#### [About this task]
Retyping each entry exactly is the whole task.

(Pixel coordinate grounding data)
++++++
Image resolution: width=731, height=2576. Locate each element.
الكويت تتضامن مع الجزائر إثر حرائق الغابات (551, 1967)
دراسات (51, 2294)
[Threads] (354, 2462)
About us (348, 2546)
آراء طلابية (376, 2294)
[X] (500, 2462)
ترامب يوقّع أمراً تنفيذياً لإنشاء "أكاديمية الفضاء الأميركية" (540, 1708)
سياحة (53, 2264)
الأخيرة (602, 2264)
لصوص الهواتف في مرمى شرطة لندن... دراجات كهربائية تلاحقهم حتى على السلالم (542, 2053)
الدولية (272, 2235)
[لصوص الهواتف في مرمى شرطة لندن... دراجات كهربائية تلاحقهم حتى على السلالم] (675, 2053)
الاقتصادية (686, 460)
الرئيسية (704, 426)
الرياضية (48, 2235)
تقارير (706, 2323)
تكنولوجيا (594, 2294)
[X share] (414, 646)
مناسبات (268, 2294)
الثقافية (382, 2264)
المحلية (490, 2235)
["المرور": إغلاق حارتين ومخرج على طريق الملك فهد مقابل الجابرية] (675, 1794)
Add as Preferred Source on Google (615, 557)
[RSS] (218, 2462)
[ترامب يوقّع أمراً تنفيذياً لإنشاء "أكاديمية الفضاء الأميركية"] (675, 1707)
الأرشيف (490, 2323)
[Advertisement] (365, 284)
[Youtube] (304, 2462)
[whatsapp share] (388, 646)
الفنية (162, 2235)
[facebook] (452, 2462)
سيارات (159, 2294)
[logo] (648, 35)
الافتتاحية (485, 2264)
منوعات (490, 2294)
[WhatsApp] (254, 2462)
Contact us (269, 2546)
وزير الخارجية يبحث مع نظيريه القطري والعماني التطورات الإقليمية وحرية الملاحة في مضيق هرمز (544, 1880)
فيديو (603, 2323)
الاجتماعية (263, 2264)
++++++
#### [Completed task]
Image resolution: width=731, height=2576. Locate each element.
الكويت تتضامن مع الجزائر إثر حرائق الغابات (551, 1967)
دراسات (51, 2294)
[Threads] (354, 2462)
About us (348, 2546)
آراء طلابية (376, 2294)
[X] (500, 2462)
ترامب يوقّع أمراً تنفيذياً لإنشاء "أكاديمية الفضاء الأميركية" (540, 1708)
سياحة (53, 2264)
الأخيرة (602, 2264)
لصوص الهواتف في مرمى شرطة لندن... دراجات كهربائية تلاحقهم حتى على السلالم (542, 2053)
الدولية (272, 2235)
[لصوص الهواتف في مرمى شرطة لندن... دراجات كهربائية تلاحقهم حتى على السلالم] (675, 2053)
الاقتصادية (686, 460)
الرئيسية (704, 426)
الرياضية (48, 2235)
تقارير (706, 2323)
تكنولوجيا (594, 2294)
[X share] (414, 646)
مناسبات (268, 2294)
الثقافية (382, 2264)
المحلية (490, 2235)
["المرور": إغلاق حارتين ومخرج على طريق الملك فهد مقابل الجابرية] (675, 1794)
Add as Preferred Source on Google (615, 557)
[RSS] (218, 2462)
[ترامب يوقّع أمراً تنفيذياً لإنشاء "أكاديمية الفضاء الأميركية"] (675, 1707)
الأرشيف (490, 2323)
[Advertisement] (365, 284)
[Youtube] (304, 2462)
[whatsapp share] (388, 646)
الفنية (162, 2235)
[facebook] (452, 2462)
سيارات (159, 2294)
[logo] (648, 35)
الافتتاحية (485, 2264)
منوعات (490, 2294)
[WhatsApp] (254, 2462)
Contact us (269, 2546)
وزير الخارجية يبحث مع نظيريه القطري والعماني التطورات الإقليمية وحرية الملاحة في مضيق هرمز (544, 1880)
فيديو (603, 2323)
الاجتماعية (263, 2264)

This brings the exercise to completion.